数据集摘录:
+-------+
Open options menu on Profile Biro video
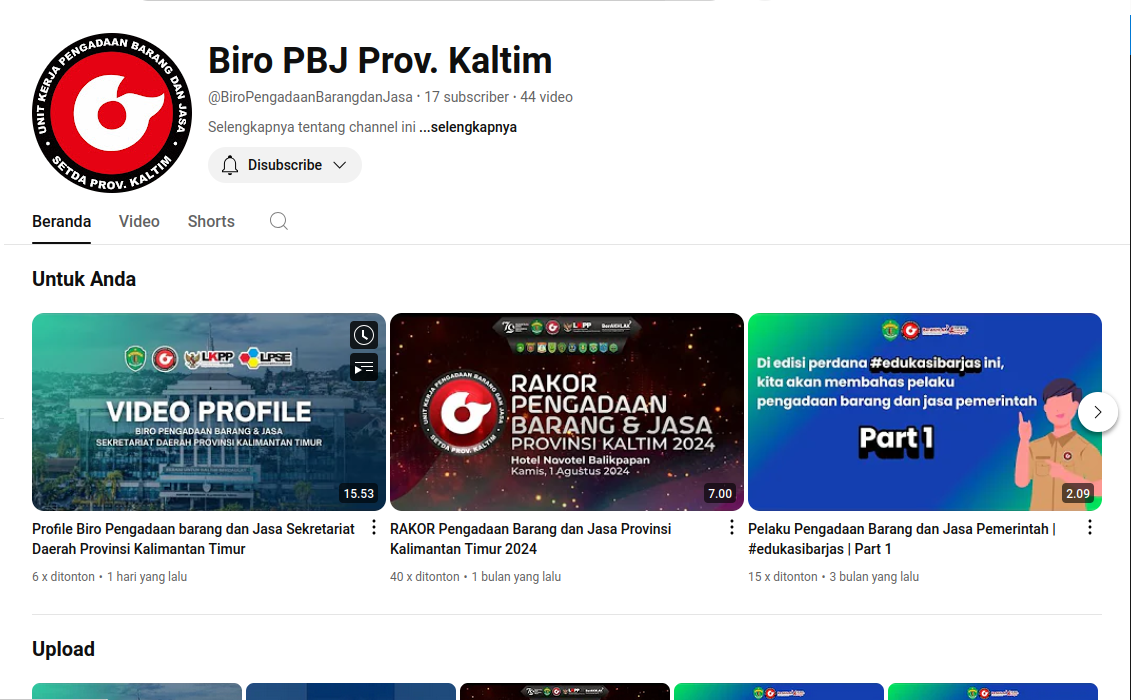pos(372,527)
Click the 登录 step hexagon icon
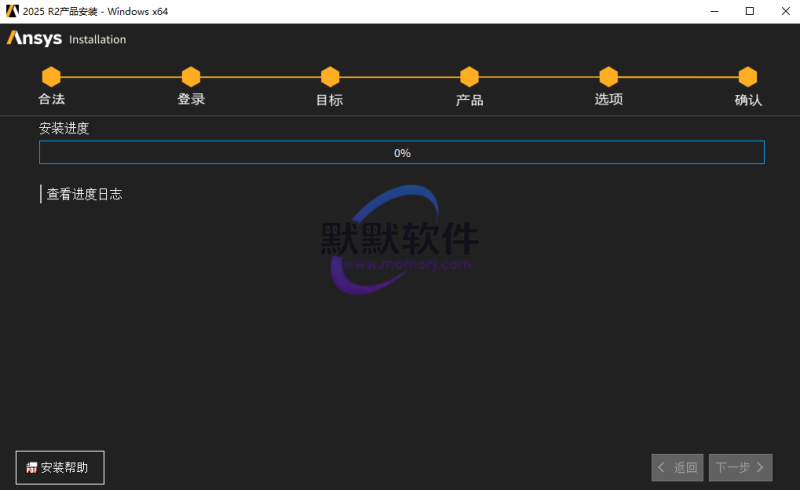Viewport: 800px width, 490px height. click(x=191, y=77)
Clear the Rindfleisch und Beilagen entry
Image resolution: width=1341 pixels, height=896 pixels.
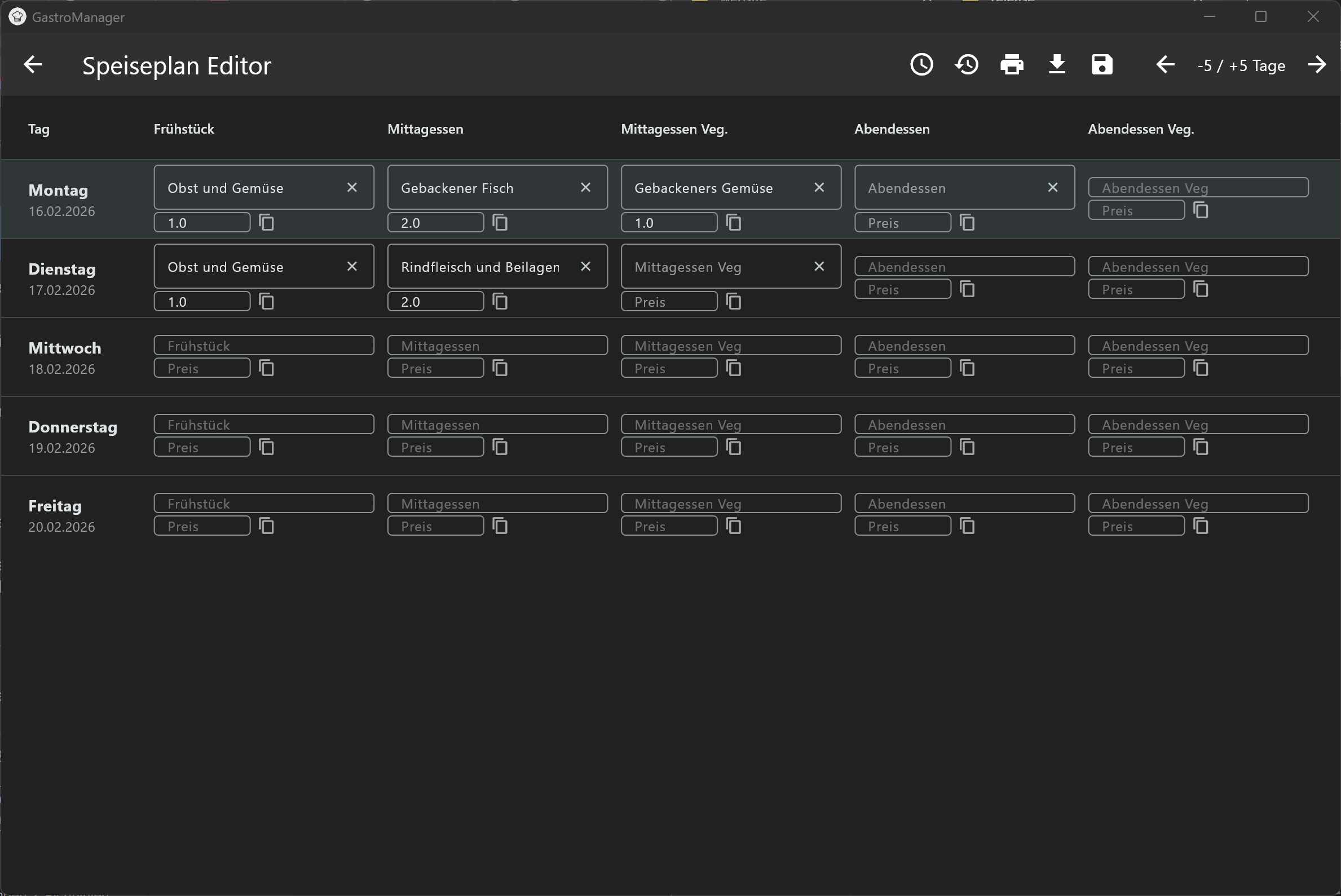coord(586,266)
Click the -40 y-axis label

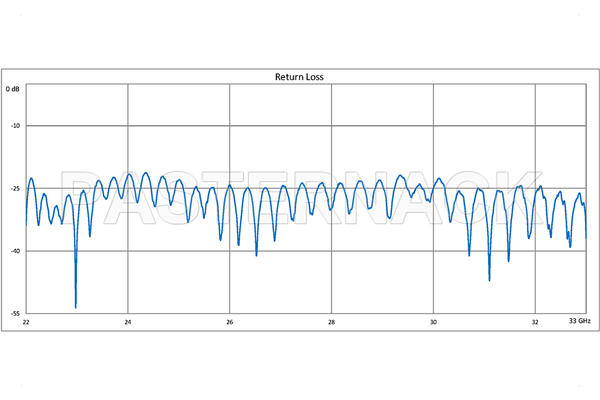[x=14, y=251]
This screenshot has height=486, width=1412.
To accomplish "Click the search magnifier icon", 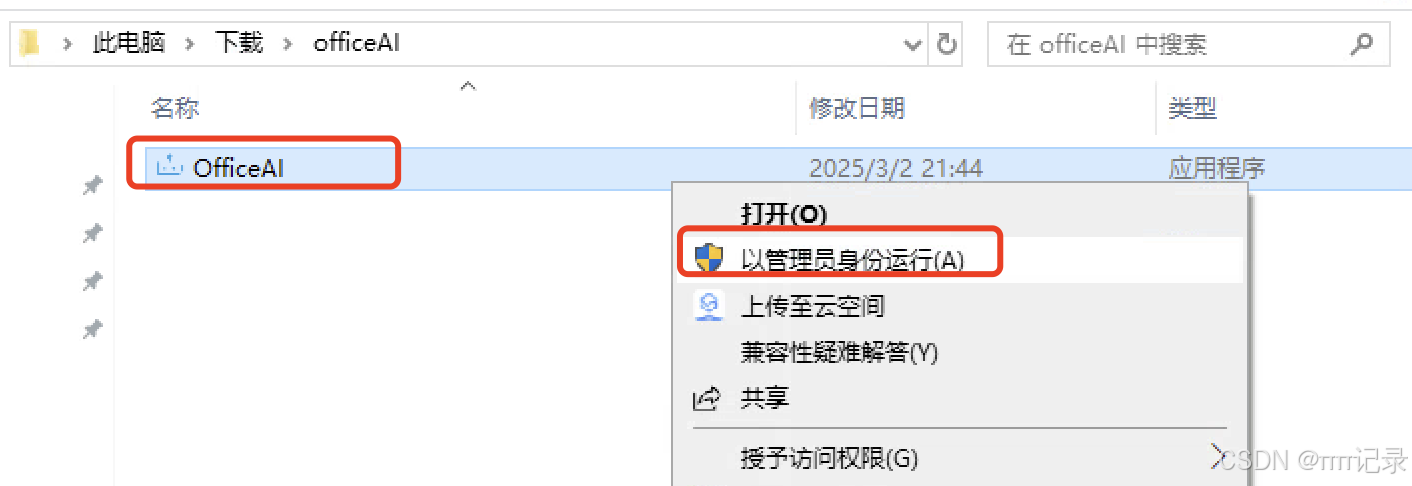I will pos(1361,44).
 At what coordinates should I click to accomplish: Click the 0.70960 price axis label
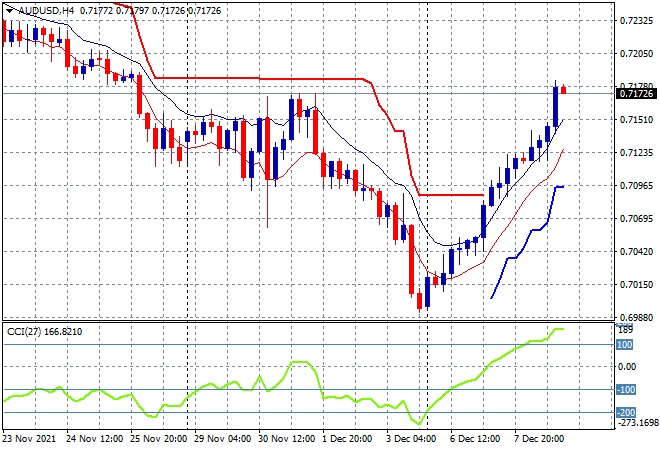click(636, 185)
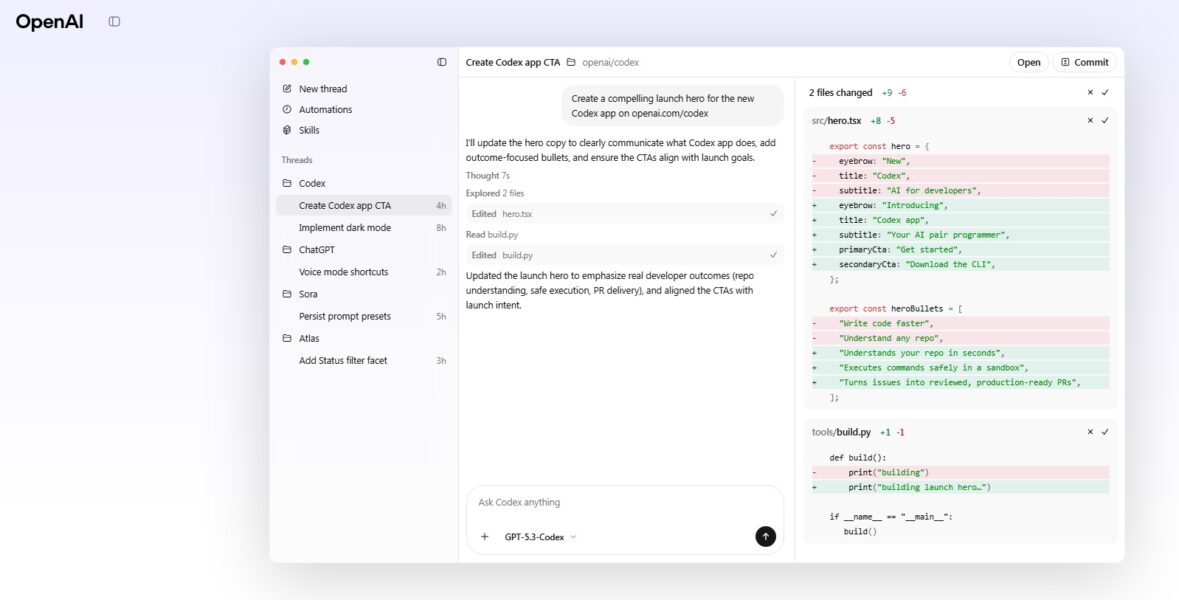1179x600 pixels.
Task: Accept the src/hero.tsx diff checkmark
Action: pos(1104,121)
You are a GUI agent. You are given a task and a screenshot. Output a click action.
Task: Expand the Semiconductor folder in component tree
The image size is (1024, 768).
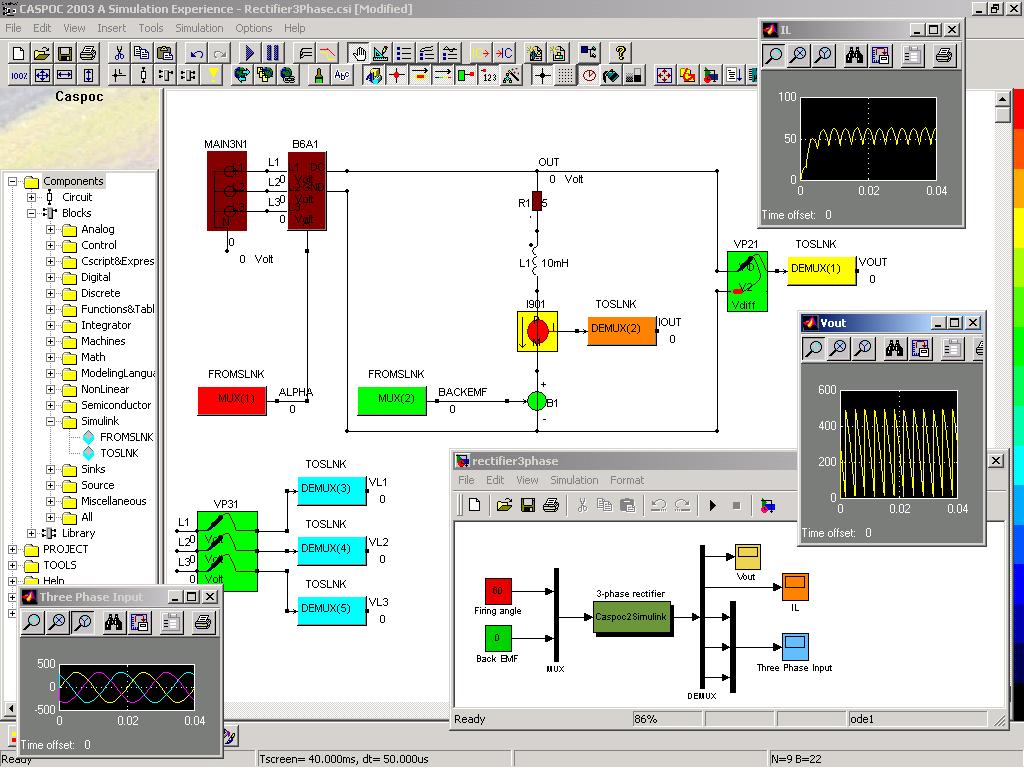coord(51,405)
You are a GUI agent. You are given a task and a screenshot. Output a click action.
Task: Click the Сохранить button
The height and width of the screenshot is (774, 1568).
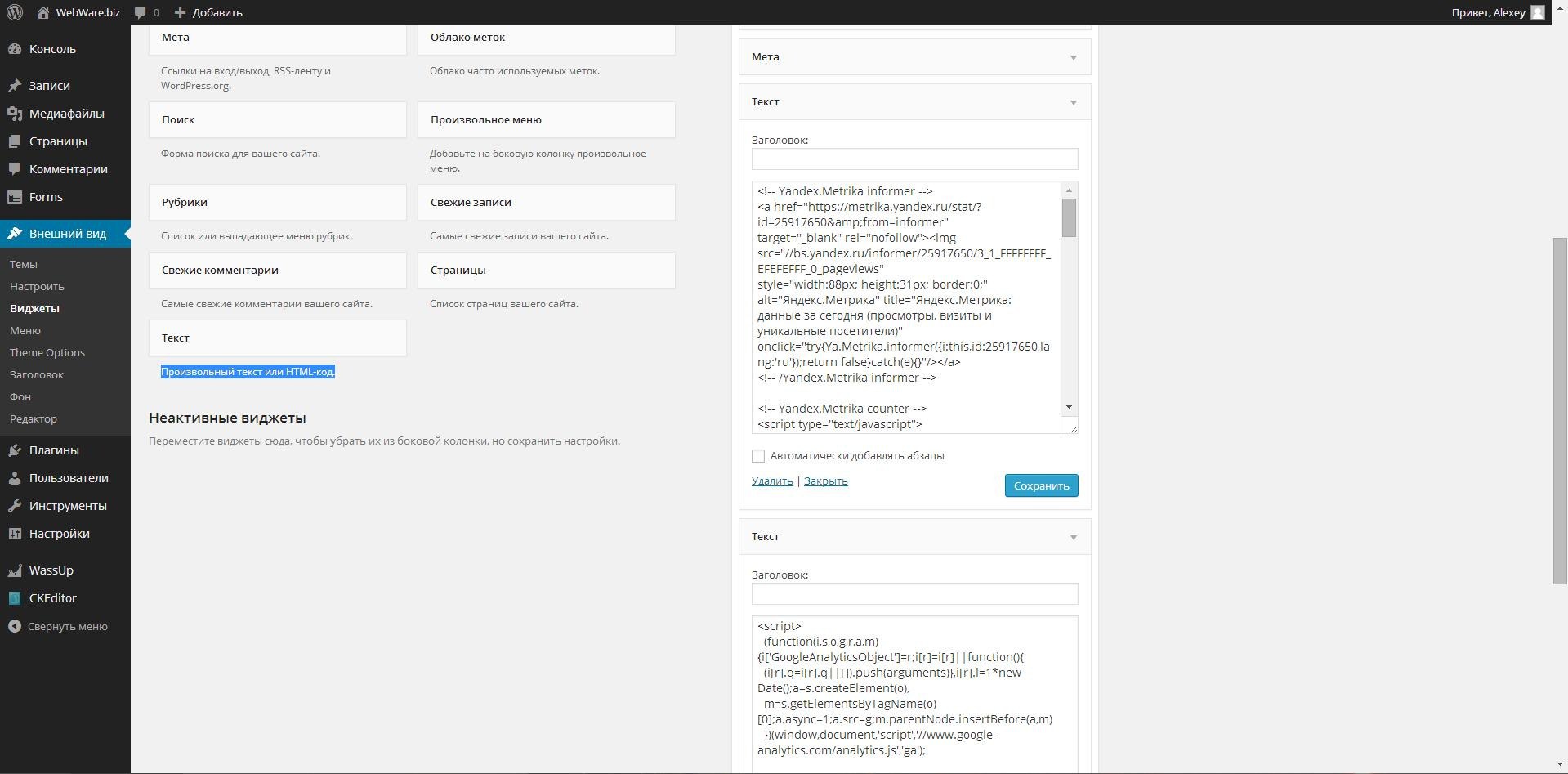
+-------+
**练习任务**: 请把从包含“At what coordinates”的那一行起、直到条目末尾的各行改写成编号列表，首尾两行都包括在内，并略去空行。答案中不要包含图片。

**练习答案**:
1.  At what coordinates should I click to accomplish: Click the 0.70960 price axis label
2. click(636, 185)
3. 1179x600 pixels.
4. Task: Accept the src/hero.tsx diff checkmark
5. Action: pos(1104,121)
6. You are a GUI agent. You are given a task and a screenshot. Output a click action.
7. Task: Expand the Semiconductor folder in component tree
8. The image size is (1024, 768).
9. coord(51,405)
10. You are a GUI agent. You are given a task and a screenshot. Output a click action.
11. Task: Click the Сохранить button
12. The height and width of the screenshot is (774, 1568).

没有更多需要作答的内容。